TASK INPUTS: Begin

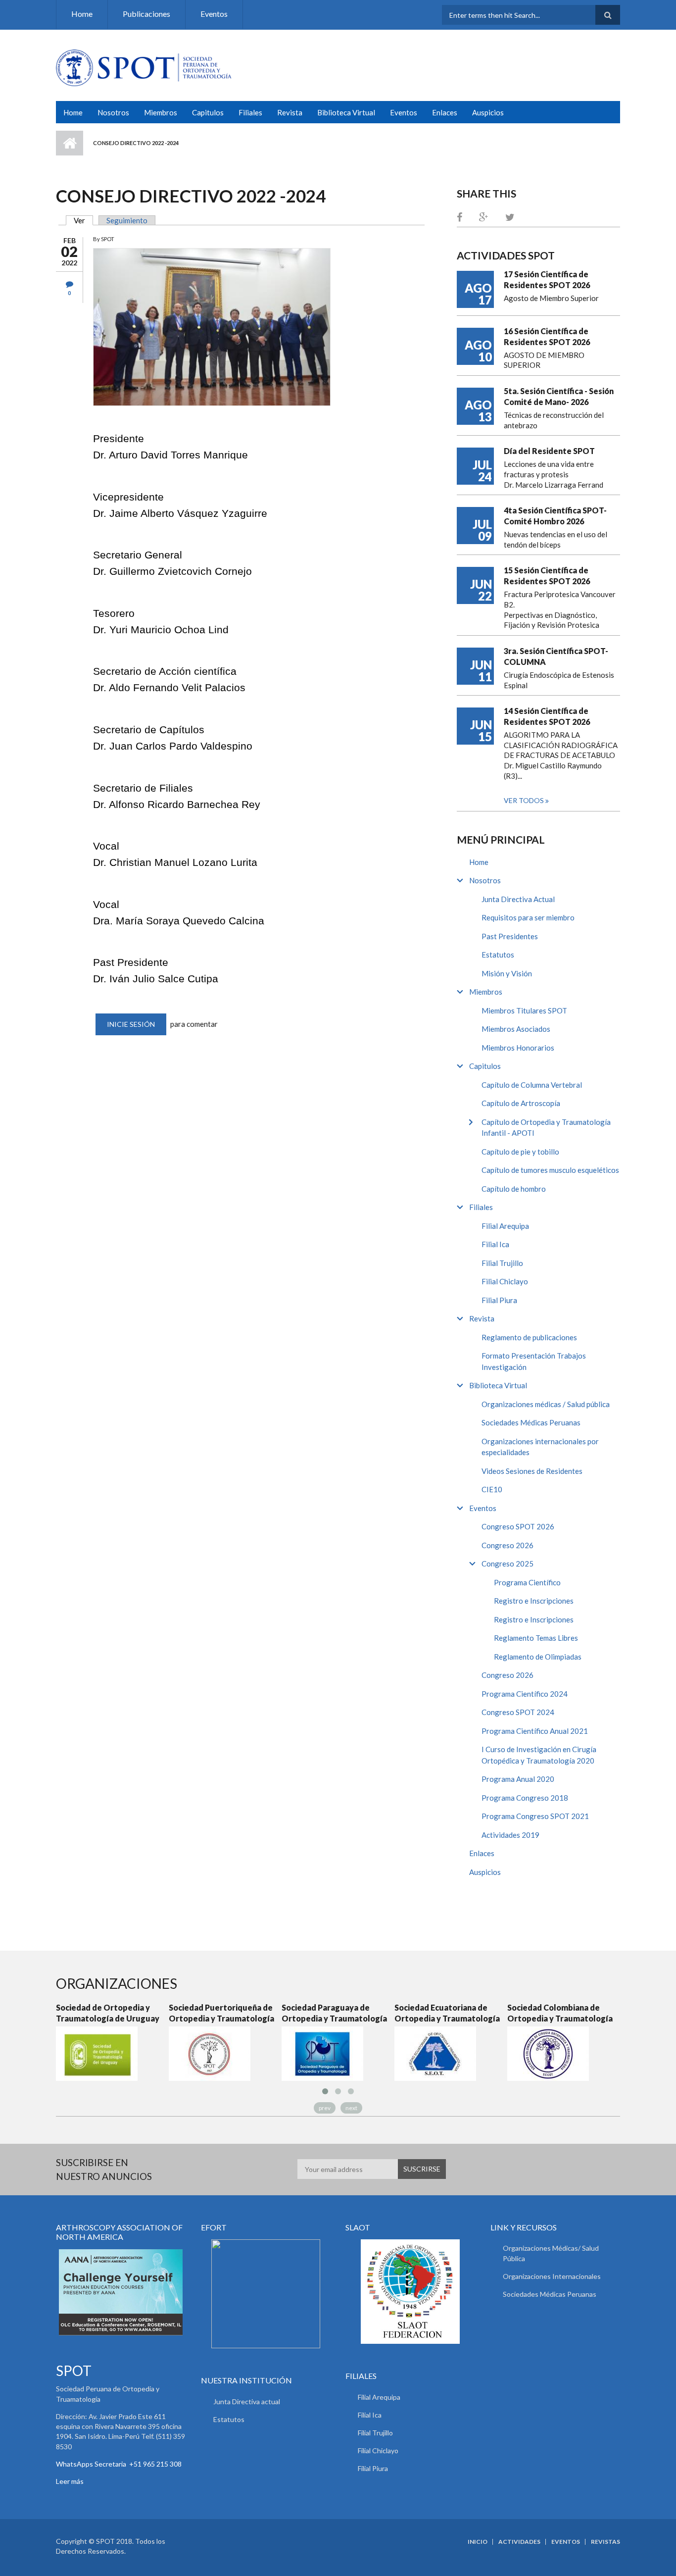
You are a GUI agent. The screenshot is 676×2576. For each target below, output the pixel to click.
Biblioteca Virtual (346, 112)
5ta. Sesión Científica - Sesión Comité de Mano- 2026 (559, 396)
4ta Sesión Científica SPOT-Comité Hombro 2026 (555, 515)
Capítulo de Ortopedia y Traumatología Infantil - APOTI (546, 1127)
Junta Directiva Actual (518, 899)
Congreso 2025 (507, 1563)
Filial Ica (495, 1244)
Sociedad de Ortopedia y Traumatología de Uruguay (107, 2013)
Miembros (160, 112)
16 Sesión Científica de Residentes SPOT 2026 (547, 336)
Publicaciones (146, 13)
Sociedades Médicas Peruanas (531, 1422)
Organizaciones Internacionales (552, 2276)
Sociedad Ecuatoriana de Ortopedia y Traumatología (447, 2013)
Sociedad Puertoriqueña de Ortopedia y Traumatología (221, 2013)
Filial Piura (499, 1300)
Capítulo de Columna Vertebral (532, 1084)
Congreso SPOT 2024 (518, 1712)
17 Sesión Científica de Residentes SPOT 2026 (547, 279)
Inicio (69, 143)
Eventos (214, 13)
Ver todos (524, 800)
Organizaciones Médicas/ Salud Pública (551, 2253)
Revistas (605, 2542)
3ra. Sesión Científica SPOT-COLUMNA (556, 656)
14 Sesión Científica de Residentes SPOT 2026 (547, 716)
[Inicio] (144, 66)
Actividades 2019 (510, 1834)
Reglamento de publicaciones (529, 1337)
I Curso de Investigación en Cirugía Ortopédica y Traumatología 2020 (539, 1755)
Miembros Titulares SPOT (524, 1010)
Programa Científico (527, 1582)
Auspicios (488, 112)
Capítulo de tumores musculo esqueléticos (550, 1169)
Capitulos (208, 112)
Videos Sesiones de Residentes (532, 1470)
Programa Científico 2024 (525, 1693)
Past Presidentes (510, 936)
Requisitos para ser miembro (528, 917)
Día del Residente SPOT (549, 450)
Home (82, 13)
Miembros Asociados (516, 1028)
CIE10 (492, 1489)
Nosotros (113, 112)
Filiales (250, 112)
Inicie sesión (131, 1024)
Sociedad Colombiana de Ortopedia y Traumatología (560, 2013)
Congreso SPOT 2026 (518, 1526)
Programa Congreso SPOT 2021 (535, 1816)
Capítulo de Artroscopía (521, 1103)
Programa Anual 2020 (518, 1778)
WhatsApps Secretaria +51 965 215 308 (119, 2464)
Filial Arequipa (505, 1225)
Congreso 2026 (507, 1545)
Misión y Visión (507, 973)
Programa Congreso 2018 (525, 1797)
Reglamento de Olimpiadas (537, 1656)
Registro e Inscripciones (534, 1600)
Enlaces (444, 112)
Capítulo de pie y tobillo (520, 1151)
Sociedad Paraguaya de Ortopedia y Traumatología (334, 2013)
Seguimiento (126, 220)
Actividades (519, 2542)
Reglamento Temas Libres (536, 1637)
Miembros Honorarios (518, 1047)
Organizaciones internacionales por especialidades (540, 1447)
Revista (289, 112)
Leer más (70, 2481)
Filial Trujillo (502, 1263)
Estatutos (498, 954)
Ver (83, 220)
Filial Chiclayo (505, 1281)
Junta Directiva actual (246, 2401)
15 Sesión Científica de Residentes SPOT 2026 (547, 575)
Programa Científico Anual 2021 (535, 1730)
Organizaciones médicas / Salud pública (546, 1404)
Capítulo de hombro (514, 1188)
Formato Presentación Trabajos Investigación (534, 1361)
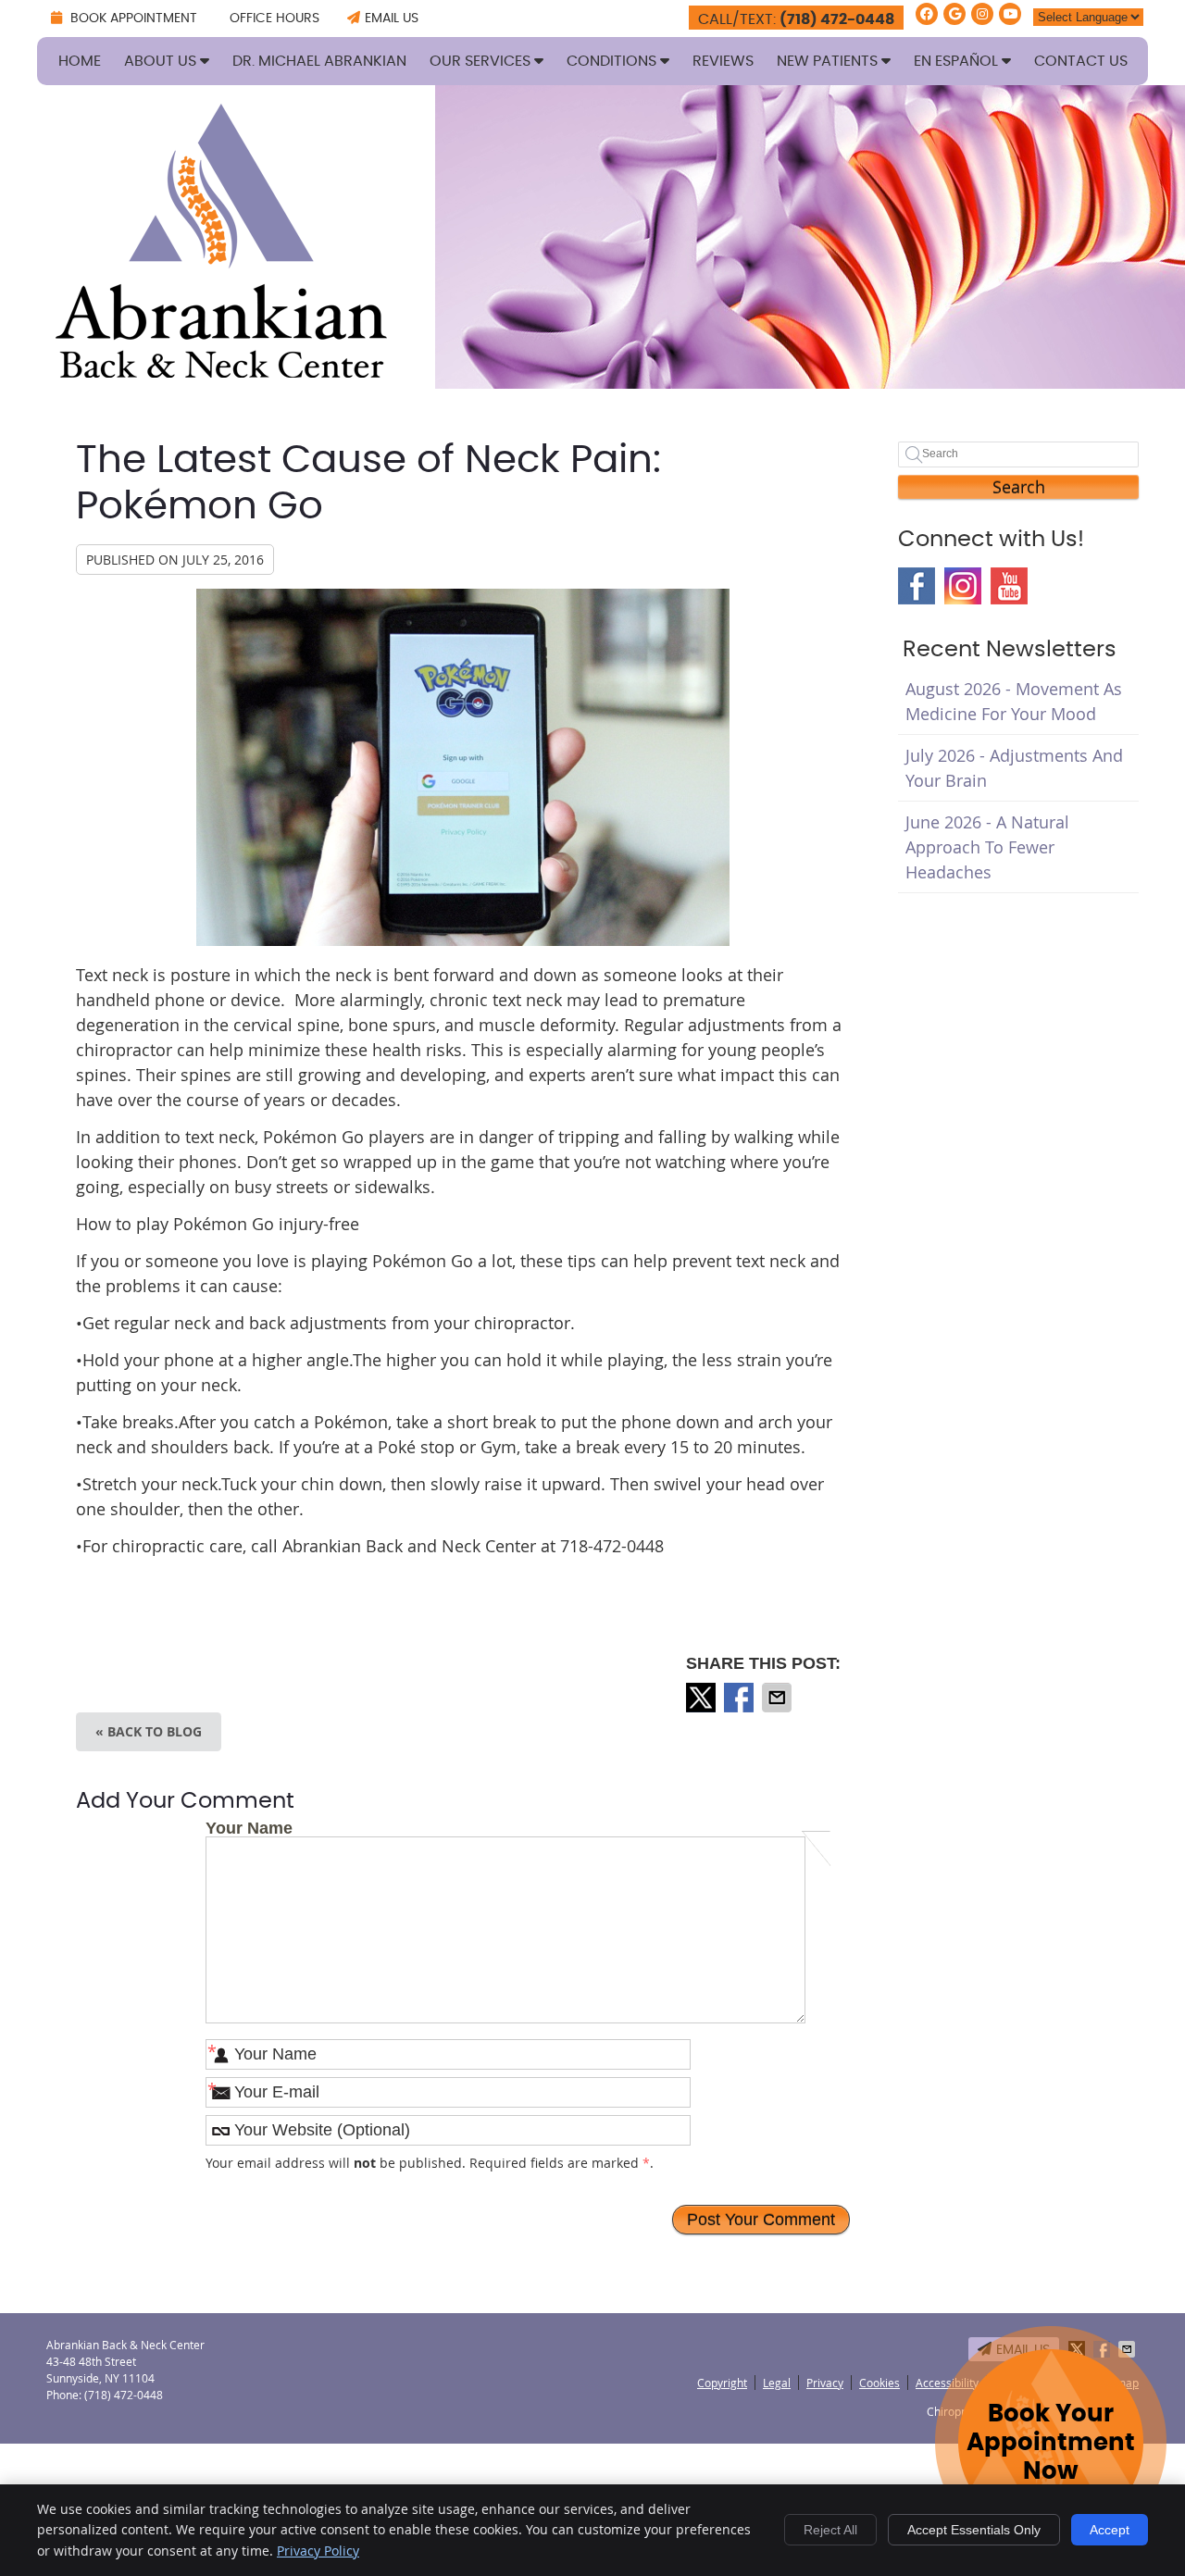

TASK INPUTS: End

### DIRECTIONS FOR THIS TASK
Scan the records above for the word "Capítulo" and return every line where it occurs.

### ANSWER FOR THIS EXERCISE
Capítulo de Ortopedia y Traumatología Infantil - APOTI (546, 1127)
Capítulo de Columna Vertebral (532, 1084)
Capítulo de tumores musculo esqueléticos (550, 1169)
Capítulo de Artroscopía (521, 1103)
Capítulo de pie y tobillo (520, 1151)
Capítulo de hombro (514, 1188)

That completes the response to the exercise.